Mengapa banyak orang yang melakukan hal-hal seperti itu?
Apakah para manager seperti di atas tidak mengerti ada praktek-praktek yang disebut delegasi dan leveraging?

Apakah bapak-bapak (atas nama emansipasi, ibu-ibu juga bisa) di atas tadi belum mengerti pentingnya meluangkan waktu bersama keluarga?

Saya meragukan itu semua. Saya cukup yakin bahwa para manager itu mengerti hal-hal seperti delegasi dan leveraging. Saya merasa pasti bahwa para bapak dan ibu yang seperti di atas juga tahu pentingnya waktu untuk keluarga.

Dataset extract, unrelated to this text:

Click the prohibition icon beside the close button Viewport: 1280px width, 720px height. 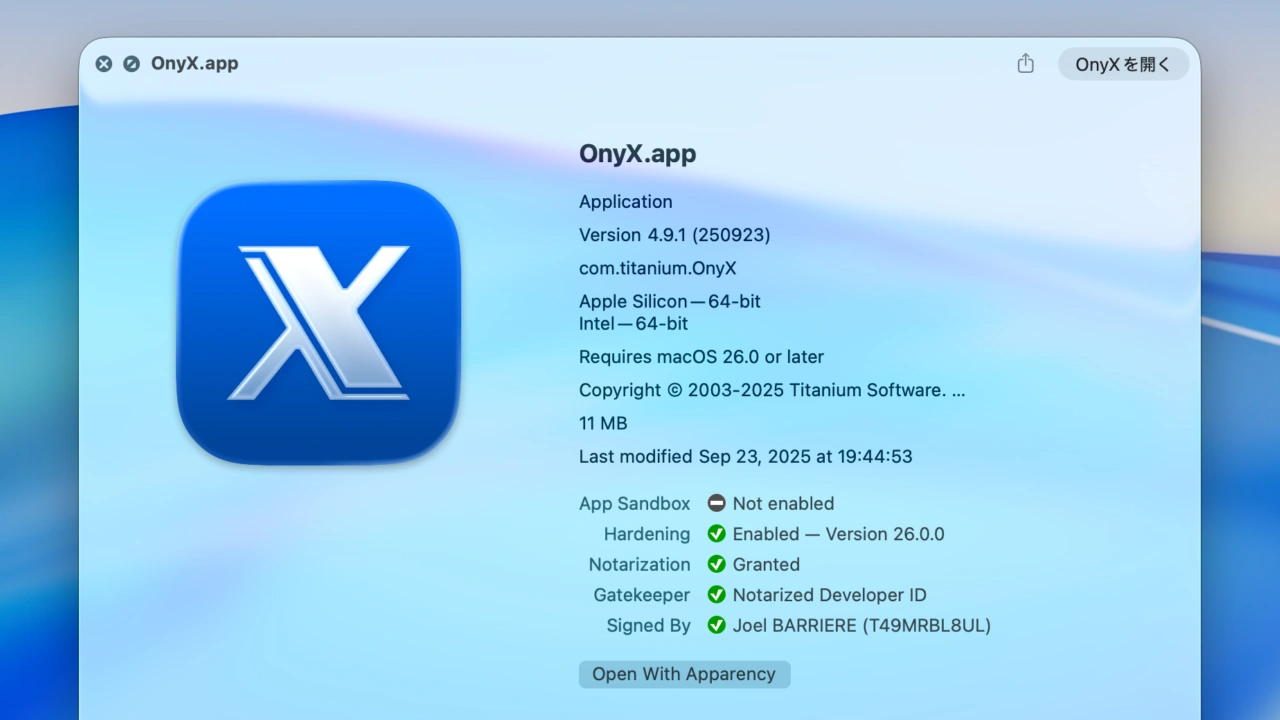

Lalu mengapa banyak orang yang melakukan hal-hal seperti itu?
Meskipun  manusia sekarang hidup di dunia perjalanan galaksi dan realitas virtual yang dikendalikan oleh teknologi, kita masih menghadapi kehidupan sehari-hari dengan ciri-ciri yang melekat kuat bak mahluk pemburu-pengumpul makanan ala zaman batu. Begitu kata Robert K. Cooper dalam bukunya Unleash Your Other 90%.

Robert K. Cooper menjelaskan tentang bagian otak kita yang sering disebut sebagai limbic area, yang padanya juga terdapat RAS (Reticular Activating System).  Bagian inilah yang menyelamatkan nenek moyang homo sapiens kita dari terkaman harimau saber, T-Rex, dan yang lainnya. Bagian inilah yang membantu nenek moyang kita belajar bahwa hewan bertaring semacam di atas adalah berbahaya ketika nenek moyang kita itu melihat teman-temannya dimangsa oleh binatang-binatang bertaring tersebut. Informasi tentang bahaya itulah yang diwariskan kepada manusia modern melalui keberadaan RAS dan limbic area.
Warisan primitif itulah yang lebih banyak kita gunakan dalam upaya kita memenuhi enam kebutuhan manusia. Masih ingat tulisan saya tentang ini? Ya. Manusia mempunyai kebutuhan untuk merasa aman, menjadi bagian, mendapatkan kepastian, merasa signifikan, merasa diperlukan, dan berubah. Ke-enam kebutuhan itu selalu kita cari pemenuhannya dari waktu ke waktu dan bila kita tidak memperhatikan, maka kita akan memenuhinya sesuai dorongan warisan primitif itu.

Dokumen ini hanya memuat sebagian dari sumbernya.